▸ **Provided material**:
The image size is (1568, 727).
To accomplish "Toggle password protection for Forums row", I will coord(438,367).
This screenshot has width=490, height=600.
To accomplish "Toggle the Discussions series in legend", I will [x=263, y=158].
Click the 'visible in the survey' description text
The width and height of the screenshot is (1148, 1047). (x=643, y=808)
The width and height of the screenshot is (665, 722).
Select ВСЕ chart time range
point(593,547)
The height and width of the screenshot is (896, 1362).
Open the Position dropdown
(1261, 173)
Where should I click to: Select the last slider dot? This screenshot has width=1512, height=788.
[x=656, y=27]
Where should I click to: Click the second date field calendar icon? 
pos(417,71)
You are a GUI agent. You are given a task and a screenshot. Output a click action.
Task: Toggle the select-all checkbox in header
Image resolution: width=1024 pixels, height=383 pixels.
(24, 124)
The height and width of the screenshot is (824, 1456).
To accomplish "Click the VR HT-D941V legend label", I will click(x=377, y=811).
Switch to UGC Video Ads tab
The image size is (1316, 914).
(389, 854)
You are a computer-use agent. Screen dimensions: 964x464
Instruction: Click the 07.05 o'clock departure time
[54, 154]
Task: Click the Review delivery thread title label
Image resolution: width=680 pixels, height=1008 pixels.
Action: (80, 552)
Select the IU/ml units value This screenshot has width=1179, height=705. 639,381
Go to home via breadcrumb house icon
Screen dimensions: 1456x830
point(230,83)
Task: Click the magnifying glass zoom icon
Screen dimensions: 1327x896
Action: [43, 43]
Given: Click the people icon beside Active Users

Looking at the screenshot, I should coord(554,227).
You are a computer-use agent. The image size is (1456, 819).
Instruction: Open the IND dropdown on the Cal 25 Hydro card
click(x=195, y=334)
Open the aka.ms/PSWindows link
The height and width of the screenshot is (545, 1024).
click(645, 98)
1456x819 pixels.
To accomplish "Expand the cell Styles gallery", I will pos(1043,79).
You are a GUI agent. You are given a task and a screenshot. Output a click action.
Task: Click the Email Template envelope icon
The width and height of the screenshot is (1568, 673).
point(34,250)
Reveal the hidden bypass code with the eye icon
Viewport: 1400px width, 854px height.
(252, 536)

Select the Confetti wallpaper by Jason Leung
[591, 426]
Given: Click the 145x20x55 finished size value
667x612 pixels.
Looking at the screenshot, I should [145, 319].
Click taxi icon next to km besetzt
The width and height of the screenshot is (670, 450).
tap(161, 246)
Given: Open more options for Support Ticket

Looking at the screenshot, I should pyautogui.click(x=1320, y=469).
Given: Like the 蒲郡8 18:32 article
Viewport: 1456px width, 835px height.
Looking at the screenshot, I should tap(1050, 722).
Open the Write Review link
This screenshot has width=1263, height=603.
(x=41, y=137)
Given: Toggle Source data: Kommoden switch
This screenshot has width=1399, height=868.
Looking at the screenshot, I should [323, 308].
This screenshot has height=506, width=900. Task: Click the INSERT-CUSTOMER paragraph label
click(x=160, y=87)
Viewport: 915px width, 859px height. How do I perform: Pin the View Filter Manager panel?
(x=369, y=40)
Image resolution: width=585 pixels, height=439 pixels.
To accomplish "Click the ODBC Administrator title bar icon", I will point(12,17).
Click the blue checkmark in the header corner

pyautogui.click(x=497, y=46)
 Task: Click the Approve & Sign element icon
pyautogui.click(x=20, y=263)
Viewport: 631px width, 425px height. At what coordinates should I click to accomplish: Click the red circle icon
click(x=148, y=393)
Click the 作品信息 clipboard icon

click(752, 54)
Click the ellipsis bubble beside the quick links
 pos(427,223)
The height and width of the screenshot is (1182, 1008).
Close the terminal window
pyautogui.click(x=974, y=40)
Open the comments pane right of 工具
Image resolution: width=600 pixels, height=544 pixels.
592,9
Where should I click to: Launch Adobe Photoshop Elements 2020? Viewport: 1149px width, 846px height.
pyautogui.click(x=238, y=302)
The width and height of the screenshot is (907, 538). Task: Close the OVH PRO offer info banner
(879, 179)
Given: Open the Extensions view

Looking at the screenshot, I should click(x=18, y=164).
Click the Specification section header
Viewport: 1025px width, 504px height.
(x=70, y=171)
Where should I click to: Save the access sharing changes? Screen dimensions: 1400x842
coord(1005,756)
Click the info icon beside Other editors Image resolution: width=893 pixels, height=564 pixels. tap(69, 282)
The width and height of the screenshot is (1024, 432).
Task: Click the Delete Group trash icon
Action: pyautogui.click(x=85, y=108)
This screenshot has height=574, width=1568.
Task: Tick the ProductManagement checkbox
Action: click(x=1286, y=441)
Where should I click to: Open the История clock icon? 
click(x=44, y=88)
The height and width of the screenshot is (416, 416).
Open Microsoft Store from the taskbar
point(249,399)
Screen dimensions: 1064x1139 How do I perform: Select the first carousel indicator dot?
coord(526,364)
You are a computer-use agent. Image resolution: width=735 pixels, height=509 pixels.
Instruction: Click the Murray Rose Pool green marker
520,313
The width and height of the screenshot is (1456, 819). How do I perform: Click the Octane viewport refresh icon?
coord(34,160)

▸ **Task requirements**:
Reproduce all of the material above, swapping "magnifying glass" for "search" and leaving everything else unchanged.

▸ **Complete output**:
The image size is (1568, 727).
To accomplish "Toggle password protection for Forums row", I will coord(438,367).
This screenshot has width=490, height=600.
To accomplish "Toggle the Discussions series in legend", I will [x=263, y=158].
Click the 'visible in the survey' description text
The width and height of the screenshot is (1148, 1047). (x=643, y=808)
The width and height of the screenshot is (665, 722).
Select ВСЕ chart time range
point(593,547)
The height and width of the screenshot is (896, 1362).
Open the Position dropdown
(1261, 173)
Where should I click to: Select the last slider dot? This screenshot has width=1512, height=788.
[x=656, y=27]
Where should I click to: Click the second date field calendar icon? 
pos(417,71)
You are a GUI agent. You are given a task and a screenshot. Output a click action.
Task: Toggle the select-all checkbox in header
Image resolution: width=1024 pixels, height=383 pixels.
(24, 124)
The height and width of the screenshot is (824, 1456).
To accomplish "Click the VR HT-D941V legend label", I will click(x=377, y=811).
Switch to UGC Video Ads tab
The image size is (1316, 914).
(389, 854)
You are a computer-use agent. Screen dimensions: 964x464
Instruction: Click the 07.05 o'clock departure time
[54, 154]
Task: Click the Review delivery thread title label
Image resolution: width=680 pixels, height=1008 pixels.
Action: (80, 552)
Select the IU/ml units value This screenshot has width=1179, height=705. 639,381
Go to home via breadcrumb house icon
Screen dimensions: 1456x830
point(230,83)
Task: Click the search zoom icon
Screen dimensions: 1327x896
Action: [43, 43]
Given: Click the people icon beside Active Users

Looking at the screenshot, I should coord(554,227).
You are a computer-use agent. The image size is (1456, 819).
Instruction: Open the IND dropdown on the Cal 25 Hydro card
click(x=195, y=334)
Open the aka.ms/PSWindows link
The height and width of the screenshot is (545, 1024).
click(645, 98)
1456x819 pixels.
To accomplish "Expand the cell Styles gallery", I will pos(1043,79).
You are a GUI agent. You are given a task and a screenshot. Output a click action.
Task: Click the Email Template envelope icon
The width and height of the screenshot is (1568, 673).
point(34,250)
Reveal the hidden bypass code with the eye icon
Viewport: 1400px width, 854px height.
(252, 536)

Select the Confetti wallpaper by Jason Leung
[591, 426]
Given: Click the 145x20x55 finished size value
667x612 pixels.
Looking at the screenshot, I should [145, 319].
Click taxi icon next to km besetzt
The width and height of the screenshot is (670, 450).
tap(161, 246)
Given: Open more options for Support Ticket

Looking at the screenshot, I should pyautogui.click(x=1320, y=469).
Given: Like the 蒲郡8 18:32 article
Viewport: 1456px width, 835px height.
Looking at the screenshot, I should tap(1050, 722).
Open the Write Review link
This screenshot has width=1263, height=603.
(x=41, y=137)
Given: Toggle Source data: Kommoden switch
This screenshot has width=1399, height=868.
Looking at the screenshot, I should [323, 308].
This screenshot has height=506, width=900. Task: Click the INSERT-CUSTOMER paragraph label
click(x=160, y=87)
Viewport: 915px width, 859px height. How do I perform: Pin the View Filter Manager panel?
(x=369, y=40)
Image resolution: width=585 pixels, height=439 pixels.
To accomplish "Click the ODBC Administrator title bar icon", I will point(12,17).
Click the blue checkmark in the header corner

pyautogui.click(x=497, y=46)
 Task: Click the Approve & Sign element icon
pyautogui.click(x=20, y=263)
Viewport: 631px width, 425px height. At what coordinates should I click to accomplish: Click the red circle icon
click(x=148, y=393)
Click the 作品信息 clipboard icon

click(752, 54)
Click the ellipsis bubble beside the quick links
 pos(427,223)
The height and width of the screenshot is (1182, 1008).
Close the terminal window
pyautogui.click(x=974, y=40)
Open the comments pane right of 工具
Image resolution: width=600 pixels, height=544 pixels.
592,9
Where should I click to: Launch Adobe Photoshop Elements 2020? Viewport: 1149px width, 846px height.
pyautogui.click(x=238, y=302)
The width and height of the screenshot is (907, 538). Task: Close the OVH PRO offer info banner
(879, 179)
Given: Open the Extensions view

Looking at the screenshot, I should click(x=18, y=164).
Click the Specification section header
Viewport: 1025px width, 504px height.
(x=70, y=171)
Where should I click to: Save the access sharing changes? Screen dimensions: 1400x842
coord(1005,756)
Click the info icon beside Other editors Image resolution: width=893 pixels, height=564 pixels. tap(69, 282)
The width and height of the screenshot is (1024, 432).
Task: Click the Delete Group trash icon
Action: pyautogui.click(x=85, y=108)
This screenshot has height=574, width=1568.
Task: Tick the ProductManagement checkbox
Action: click(x=1286, y=441)
Where should I click to: Open the История clock icon? 
click(x=44, y=88)
The height and width of the screenshot is (416, 416).
Open Microsoft Store from the taskbar
point(249,399)
Screen dimensions: 1064x1139 How do I perform: Select the first carousel indicator dot?
coord(526,364)
You are a computer-use agent. Image resolution: width=735 pixels, height=509 pixels.
Instruction: Click the Murray Rose Pool green marker
520,313
The width and height of the screenshot is (1456, 819). How do I perform: Click the Octane viewport refresh icon?
coord(34,160)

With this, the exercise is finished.